▶ [Exercise]:
If a line in the entries below contains "Task", copy it.

▶ [Source data]:
* * *
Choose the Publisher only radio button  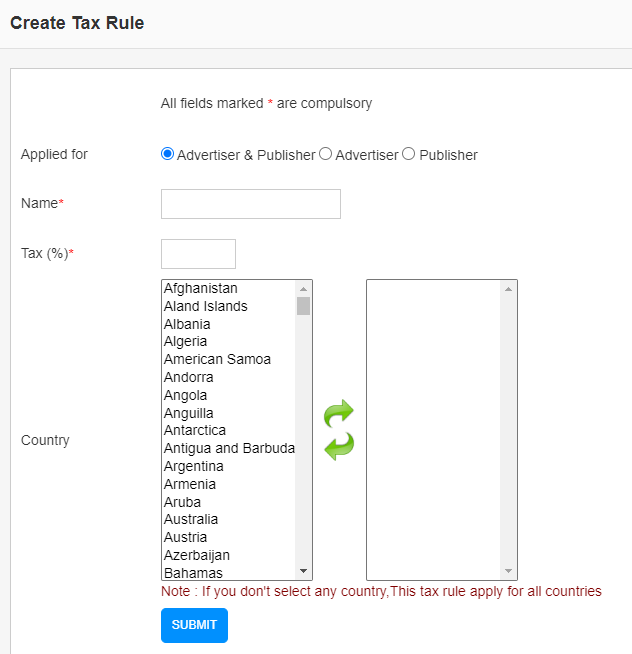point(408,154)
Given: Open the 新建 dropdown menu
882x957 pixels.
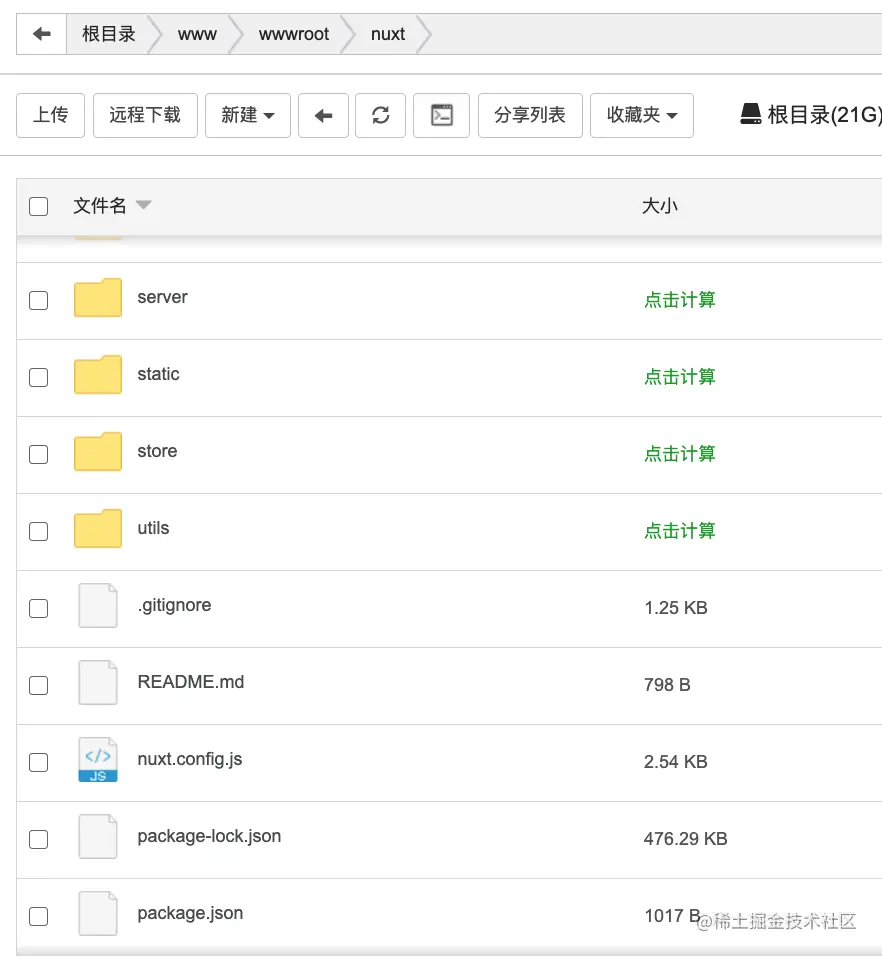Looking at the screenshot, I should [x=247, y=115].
* * *
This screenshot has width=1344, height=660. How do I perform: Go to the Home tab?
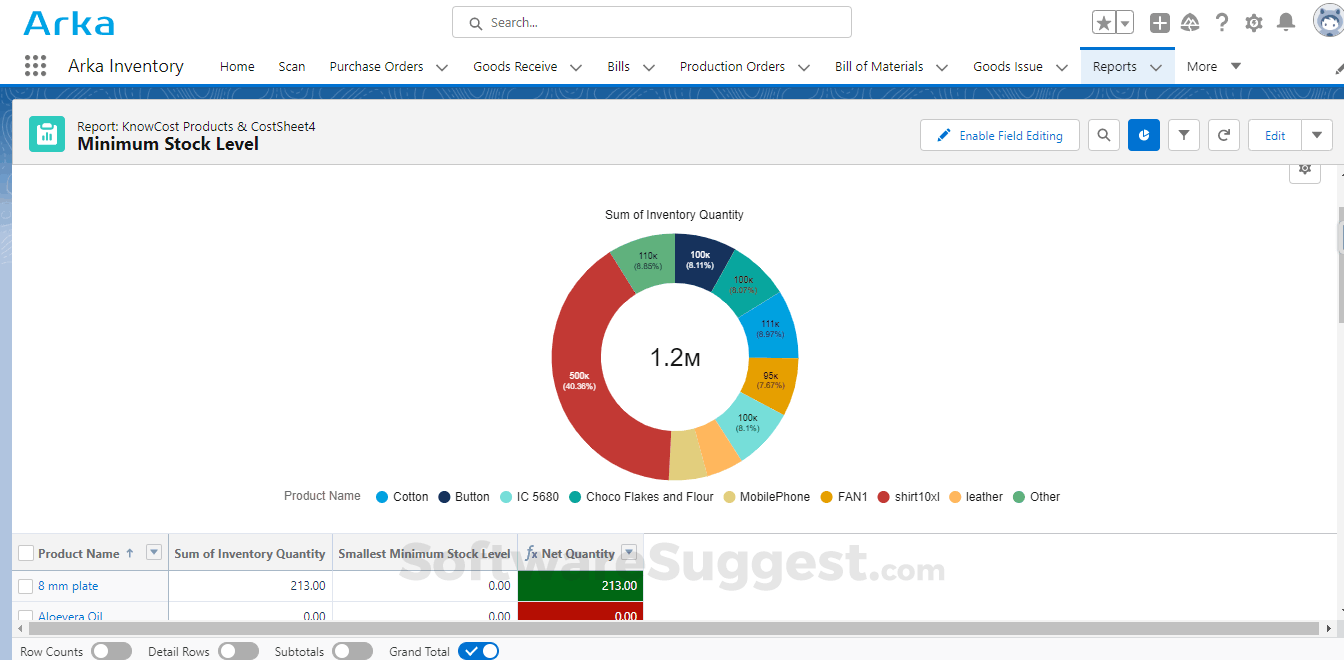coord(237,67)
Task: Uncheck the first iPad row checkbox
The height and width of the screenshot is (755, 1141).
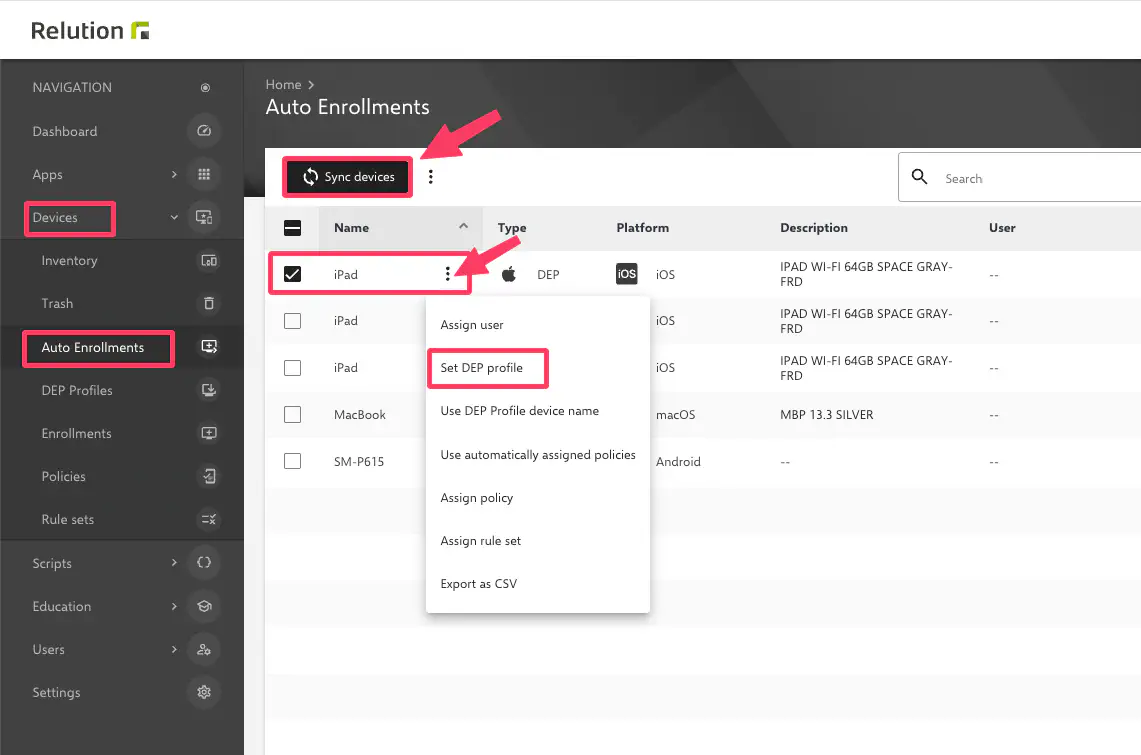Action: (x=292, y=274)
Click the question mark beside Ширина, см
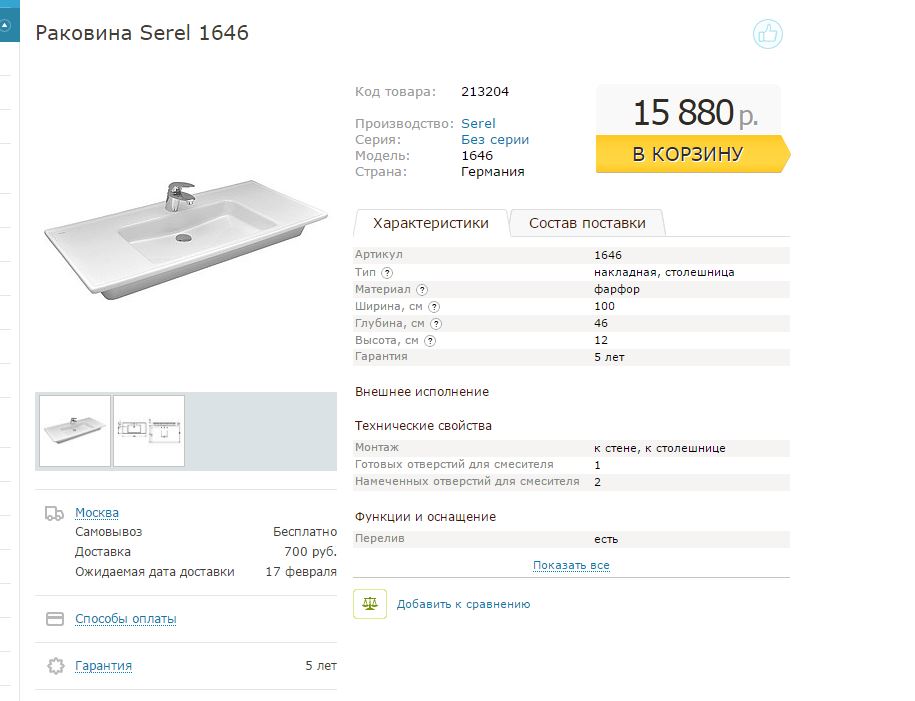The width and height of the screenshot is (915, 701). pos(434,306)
* * *
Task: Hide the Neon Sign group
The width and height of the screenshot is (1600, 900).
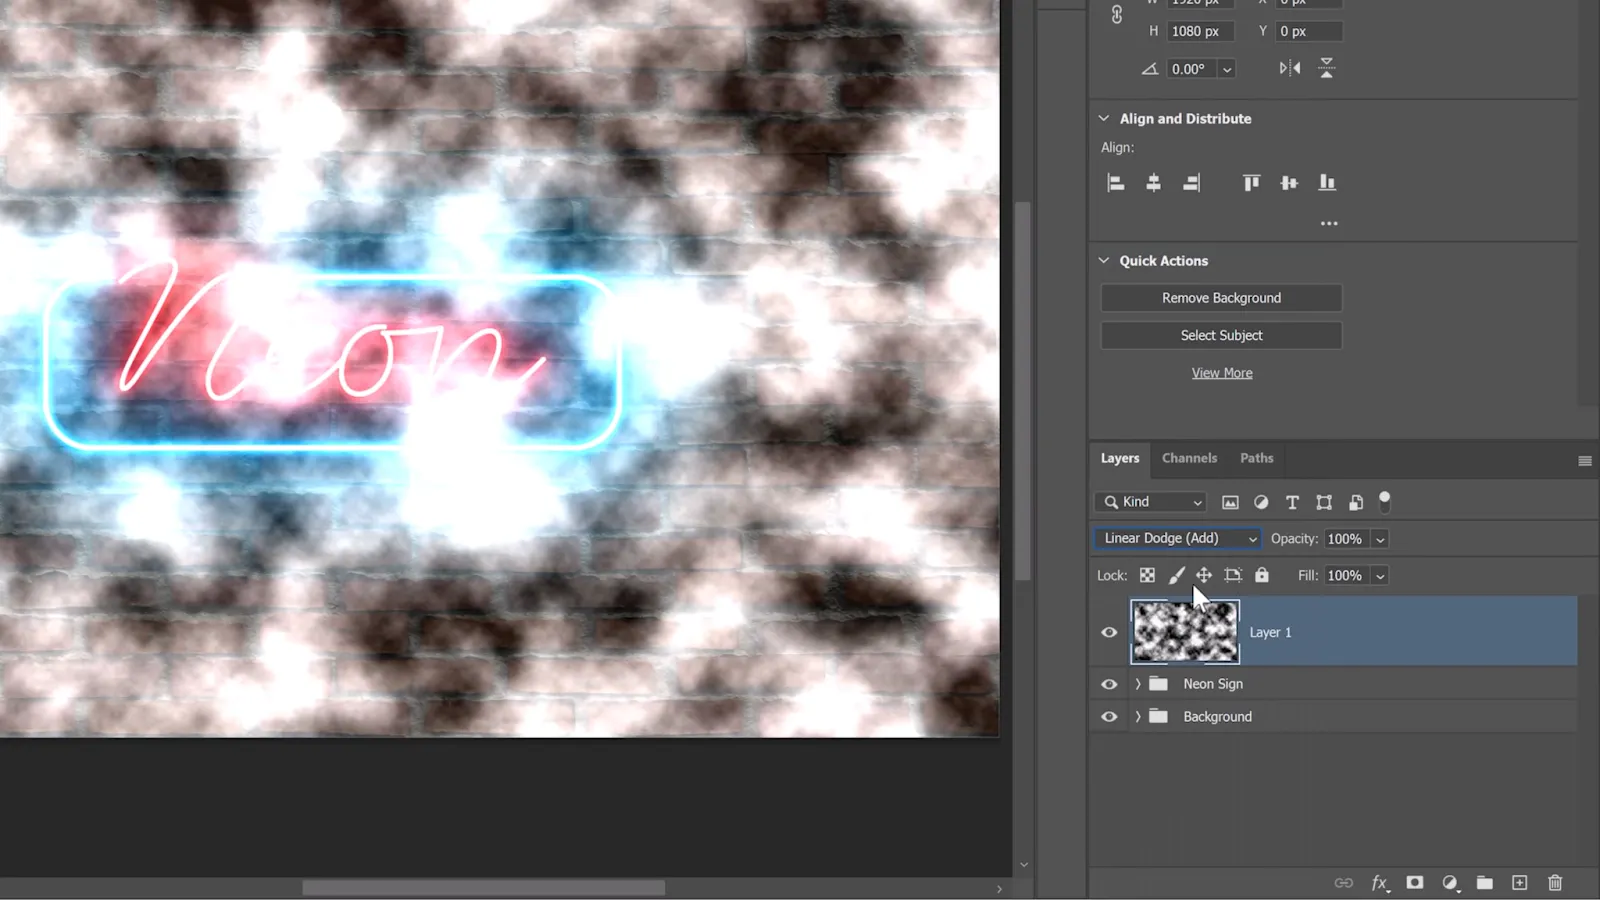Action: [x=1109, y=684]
* * *
▶ [Exercise solution]:
Task: Uncheck the first iPad row checkbox
Task: Hide the Neon Sign group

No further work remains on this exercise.